■ WHAT IS EXPECTED:
An identical copy of every entry below is the required output.

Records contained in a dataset
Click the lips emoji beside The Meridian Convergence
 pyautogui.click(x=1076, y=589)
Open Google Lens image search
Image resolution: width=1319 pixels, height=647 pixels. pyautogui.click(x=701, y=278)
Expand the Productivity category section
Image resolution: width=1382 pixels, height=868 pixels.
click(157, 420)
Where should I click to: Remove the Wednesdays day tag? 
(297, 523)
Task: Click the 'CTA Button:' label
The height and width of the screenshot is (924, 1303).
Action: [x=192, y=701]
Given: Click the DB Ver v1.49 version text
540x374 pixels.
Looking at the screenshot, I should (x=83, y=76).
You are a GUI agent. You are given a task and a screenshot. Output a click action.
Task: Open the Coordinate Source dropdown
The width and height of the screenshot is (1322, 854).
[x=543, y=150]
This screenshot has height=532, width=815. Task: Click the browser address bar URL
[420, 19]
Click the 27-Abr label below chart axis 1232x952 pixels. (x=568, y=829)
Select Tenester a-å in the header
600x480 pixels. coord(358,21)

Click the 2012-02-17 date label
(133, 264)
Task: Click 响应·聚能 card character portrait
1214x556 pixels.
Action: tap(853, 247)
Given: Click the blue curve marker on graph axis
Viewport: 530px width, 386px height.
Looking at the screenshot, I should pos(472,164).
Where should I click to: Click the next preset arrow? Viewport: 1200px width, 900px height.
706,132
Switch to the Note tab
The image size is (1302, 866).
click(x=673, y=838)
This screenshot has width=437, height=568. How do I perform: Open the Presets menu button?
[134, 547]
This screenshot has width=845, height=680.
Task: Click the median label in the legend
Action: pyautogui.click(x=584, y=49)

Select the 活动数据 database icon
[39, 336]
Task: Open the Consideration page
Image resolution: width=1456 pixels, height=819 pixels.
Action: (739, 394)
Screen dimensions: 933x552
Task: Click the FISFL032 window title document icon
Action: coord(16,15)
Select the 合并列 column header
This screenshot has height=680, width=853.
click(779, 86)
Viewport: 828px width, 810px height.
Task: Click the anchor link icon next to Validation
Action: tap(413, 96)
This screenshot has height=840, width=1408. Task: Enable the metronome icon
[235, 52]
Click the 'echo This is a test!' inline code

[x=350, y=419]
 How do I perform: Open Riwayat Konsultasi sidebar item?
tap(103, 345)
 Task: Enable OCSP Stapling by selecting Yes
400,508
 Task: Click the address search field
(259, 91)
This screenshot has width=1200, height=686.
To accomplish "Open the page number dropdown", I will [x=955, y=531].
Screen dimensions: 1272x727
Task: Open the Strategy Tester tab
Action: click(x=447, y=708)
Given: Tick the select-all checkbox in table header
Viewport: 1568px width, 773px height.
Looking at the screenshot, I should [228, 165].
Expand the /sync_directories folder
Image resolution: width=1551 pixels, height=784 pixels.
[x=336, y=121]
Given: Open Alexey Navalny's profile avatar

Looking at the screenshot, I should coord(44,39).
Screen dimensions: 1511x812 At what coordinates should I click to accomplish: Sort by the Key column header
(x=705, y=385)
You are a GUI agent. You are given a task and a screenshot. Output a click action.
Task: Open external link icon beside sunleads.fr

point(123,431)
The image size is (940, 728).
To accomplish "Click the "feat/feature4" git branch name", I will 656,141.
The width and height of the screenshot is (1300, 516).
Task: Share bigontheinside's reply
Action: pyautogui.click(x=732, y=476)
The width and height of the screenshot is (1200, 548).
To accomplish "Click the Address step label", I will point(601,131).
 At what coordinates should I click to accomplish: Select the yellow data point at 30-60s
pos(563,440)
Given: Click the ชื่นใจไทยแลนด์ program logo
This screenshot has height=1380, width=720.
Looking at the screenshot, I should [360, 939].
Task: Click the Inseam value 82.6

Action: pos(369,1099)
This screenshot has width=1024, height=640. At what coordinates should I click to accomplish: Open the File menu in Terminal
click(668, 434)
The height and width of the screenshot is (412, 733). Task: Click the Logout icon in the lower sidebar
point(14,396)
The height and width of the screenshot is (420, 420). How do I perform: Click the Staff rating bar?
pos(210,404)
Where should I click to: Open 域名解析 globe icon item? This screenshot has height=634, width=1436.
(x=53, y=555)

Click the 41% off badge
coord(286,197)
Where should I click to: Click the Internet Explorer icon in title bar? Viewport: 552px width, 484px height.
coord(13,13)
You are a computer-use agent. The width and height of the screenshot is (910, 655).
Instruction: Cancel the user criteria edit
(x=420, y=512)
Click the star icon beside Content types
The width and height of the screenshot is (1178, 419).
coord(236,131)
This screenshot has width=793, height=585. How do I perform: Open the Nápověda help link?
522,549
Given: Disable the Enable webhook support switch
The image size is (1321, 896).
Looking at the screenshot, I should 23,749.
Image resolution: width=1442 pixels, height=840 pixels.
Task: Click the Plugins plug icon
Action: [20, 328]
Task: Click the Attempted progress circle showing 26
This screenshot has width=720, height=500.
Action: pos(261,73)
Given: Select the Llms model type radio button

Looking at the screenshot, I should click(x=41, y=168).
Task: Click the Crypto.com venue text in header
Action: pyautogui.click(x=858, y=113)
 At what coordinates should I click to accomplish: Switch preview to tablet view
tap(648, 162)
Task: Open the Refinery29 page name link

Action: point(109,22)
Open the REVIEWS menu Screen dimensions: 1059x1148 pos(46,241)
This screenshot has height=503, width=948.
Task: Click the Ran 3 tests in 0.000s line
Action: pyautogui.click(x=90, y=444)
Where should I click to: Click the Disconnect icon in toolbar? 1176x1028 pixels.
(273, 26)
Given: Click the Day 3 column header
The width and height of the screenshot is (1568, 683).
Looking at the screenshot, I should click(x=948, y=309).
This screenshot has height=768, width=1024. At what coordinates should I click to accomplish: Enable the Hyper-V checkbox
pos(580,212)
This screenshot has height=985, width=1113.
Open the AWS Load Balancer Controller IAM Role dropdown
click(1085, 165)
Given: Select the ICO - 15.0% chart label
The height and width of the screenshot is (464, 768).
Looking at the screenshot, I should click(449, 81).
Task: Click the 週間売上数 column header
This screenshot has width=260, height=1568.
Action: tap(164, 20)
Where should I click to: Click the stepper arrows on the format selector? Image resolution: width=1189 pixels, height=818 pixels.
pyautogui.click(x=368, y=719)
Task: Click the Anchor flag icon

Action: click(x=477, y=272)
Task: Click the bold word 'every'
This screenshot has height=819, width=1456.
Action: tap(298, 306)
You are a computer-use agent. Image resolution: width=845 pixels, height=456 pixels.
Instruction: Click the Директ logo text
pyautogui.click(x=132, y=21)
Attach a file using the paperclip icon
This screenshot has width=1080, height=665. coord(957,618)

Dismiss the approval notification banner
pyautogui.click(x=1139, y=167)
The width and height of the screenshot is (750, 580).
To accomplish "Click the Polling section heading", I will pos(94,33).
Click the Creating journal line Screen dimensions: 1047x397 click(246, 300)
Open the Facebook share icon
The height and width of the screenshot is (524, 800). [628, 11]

■ SOLUTION TO THE PROBLEM:
Click the lips emoji beside The Meridian Convergence
 pyautogui.click(x=1076, y=589)
Open Google Lens image search
Image resolution: width=1319 pixels, height=647 pixels. pyautogui.click(x=701, y=278)
Expand the Productivity category section
Image resolution: width=1382 pixels, height=868 pixels.
click(157, 420)
Where should I click to: Remove the Wednesdays day tag? 
(297, 523)
Task: Click the 'CTA Button:' label
The height and width of the screenshot is (924, 1303).
Action: [x=192, y=701]
Given: Click the DB Ver v1.49 version text
540x374 pixels.
Looking at the screenshot, I should (x=83, y=76).
You are a GUI agent. You are given a task and a screenshot. Output a click action.
Task: Open the Coordinate Source dropdown
The width and height of the screenshot is (1322, 854).
[x=543, y=150]
This screenshot has height=532, width=815. Task: Click the browser address bar URL
[420, 19]
Click the 27-Abr label below chart axis 1232x952 pixels. (x=568, y=829)
Select Tenester a-å in the header
600x480 pixels. coord(358,21)

Click the 2012-02-17 date label
(133, 264)
Task: Click 响应·聚能 card character portrait
1214x556 pixels.
Action: tap(853, 247)
Given: Click the blue curve marker on graph axis
Viewport: 530px width, 386px height.
Looking at the screenshot, I should pos(472,164).
Where should I click to: Click the next preset arrow? Viewport: 1200px width, 900px height.
706,132
Switch to the Note tab
The image size is (1302, 866).
click(x=673, y=838)
This screenshot has width=437, height=568. How do I perform: Open the Presets menu button?
[134, 547]
This screenshot has width=845, height=680.
Task: Click the median label in the legend
Action: pyautogui.click(x=584, y=49)

Select the 活动数据 database icon
[39, 336]
Task: Open the Consideration page
Image resolution: width=1456 pixels, height=819 pixels.
Action: (739, 394)
Screen dimensions: 933x552
Task: Click the FISFL032 window title document icon
Action: coord(16,15)
Select the 合并列 column header
This screenshot has height=680, width=853.
click(779, 86)
Viewport: 828px width, 810px height.
Task: Click the anchor link icon next to Validation
Action: tap(413, 96)
This screenshot has height=840, width=1408. Task: Enable the metronome icon
[235, 52]
Click the 'echo This is a test!' inline code

[x=350, y=419]
 How do I perform: Open Riwayat Konsultasi sidebar item?
tap(103, 345)
 Task: Enable OCSP Stapling by selecting Yes
400,508
 Task: Click the address search field
(259, 91)
This screenshot has width=1200, height=686.
To accomplish "Open the page number dropdown", I will [x=955, y=531].
Screen dimensions: 1272x727
Task: Open the Strategy Tester tab
Action: click(x=447, y=708)
Given: Tick the select-all checkbox in table header
Viewport: 1568px width, 773px height.
Looking at the screenshot, I should [228, 165].
Expand the /sync_directories folder
Image resolution: width=1551 pixels, height=784 pixels.
[x=336, y=121]
Given: Open Alexey Navalny's profile avatar

Looking at the screenshot, I should coord(44,39).
Screen dimensions: 1511x812 At what coordinates should I click to accomplish: Sort by the Key column header
(x=705, y=385)
You are a GUI agent. You are given a task and a screenshot. Output a click action.
Task: Open external link icon beside sunleads.fr

point(123,431)
The image size is (940, 728).
To accomplish "Click the "feat/feature4" git branch name", I will 656,141.
The width and height of the screenshot is (1300, 516).
Task: Share bigontheinside's reply
Action: pyautogui.click(x=732, y=476)
The width and height of the screenshot is (1200, 548).
To accomplish "Click the Address step label", I will point(601,131).
 At what coordinates should I click to accomplish: Select the yellow data point at 30-60s
pos(563,440)
Given: Click the ชื่นใจไทยแลนด์ program logo
This screenshot has height=1380, width=720.
Looking at the screenshot, I should [360, 939].
Task: Click the Inseam value 82.6

Action: pos(369,1099)
This screenshot has width=1024, height=640. At what coordinates should I click to accomplish: Open the File menu in Terminal
click(668, 434)
The height and width of the screenshot is (412, 733). Task: Click the Logout icon in the lower sidebar
point(14,396)
The height and width of the screenshot is (420, 420). How do I perform: Click the Staff rating bar?
pos(210,404)
Where should I click to: Open 域名解析 globe icon item? This screenshot has height=634, width=1436.
(x=53, y=555)

Click the 41% off badge
coord(286,197)
Where should I click to: Click the Internet Explorer icon in title bar? Viewport: 552px width, 484px height.
coord(13,13)
You are a computer-use agent. The width and height of the screenshot is (910, 655).
Instruction: Cancel the user criteria edit
(x=420, y=512)
Click the star icon beside Content types
The width and height of the screenshot is (1178, 419).
coord(236,131)
This screenshot has width=793, height=585. How do I perform: Open the Nápověda help link?
522,549
Given: Disable the Enable webhook support switch
The image size is (1321, 896).
Looking at the screenshot, I should 23,749.
Image resolution: width=1442 pixels, height=840 pixels.
Task: Click the Plugins plug icon
Action: [20, 328]
Task: Click the Attempted progress circle showing 26
This screenshot has width=720, height=500.
Action: pos(261,73)
Given: Select the Llms model type radio button

Looking at the screenshot, I should click(x=41, y=168).
Task: Click the Crypto.com venue text in header
Action: pyautogui.click(x=858, y=113)
 At what coordinates should I click to accomplish: Switch preview to tablet view
tap(648, 162)
Task: Open the Refinery29 page name link

Action: point(109,22)
Open the REVIEWS menu Screen dimensions: 1059x1148 pos(46,241)
This screenshot has height=503, width=948.
Task: Click the Ran 3 tests in 0.000s line
Action: pyautogui.click(x=90, y=444)
Where should I click to: Click the Disconnect icon in toolbar? 1176x1028 pixels.
(273, 26)
Given: Click the Day 3 column header
The width and height of the screenshot is (1568, 683).
Looking at the screenshot, I should click(x=948, y=309).
This screenshot has height=768, width=1024. At what coordinates should I click to accomplish: Enable the Hyper-V checkbox
pos(580,212)
This screenshot has height=985, width=1113.
Open the AWS Load Balancer Controller IAM Role dropdown
click(1085, 165)
Given: Select the ICO - 15.0% chart label
The height and width of the screenshot is (464, 768).
Looking at the screenshot, I should click(449, 81).
Task: Click the 週間売上数 column header
This screenshot has width=260, height=1568.
Action: tap(164, 20)
Where should I click to: Click the stepper arrows on the format selector? Image resolution: width=1189 pixels, height=818 pixels.
pyautogui.click(x=368, y=719)
Task: Click the Anchor flag icon

Action: click(x=477, y=272)
Task: Click the bold word 'every'
This screenshot has height=819, width=1456.
Action: tap(298, 306)
You are a computer-use agent. Image resolution: width=845 pixels, height=456 pixels.
Instruction: Click the Директ logo text
pyautogui.click(x=132, y=21)
Attach a file using the paperclip icon
This screenshot has width=1080, height=665. coord(957,618)

Dismiss the approval notification banner
pyautogui.click(x=1139, y=167)
The width and height of the screenshot is (750, 580).
To accomplish "Click the Polling section heading", I will pos(94,33).
Click the Creating journal line Screen dimensions: 1047x397 click(246, 300)
Open the Facebook share icon
The height and width of the screenshot is (524, 800). [628, 11]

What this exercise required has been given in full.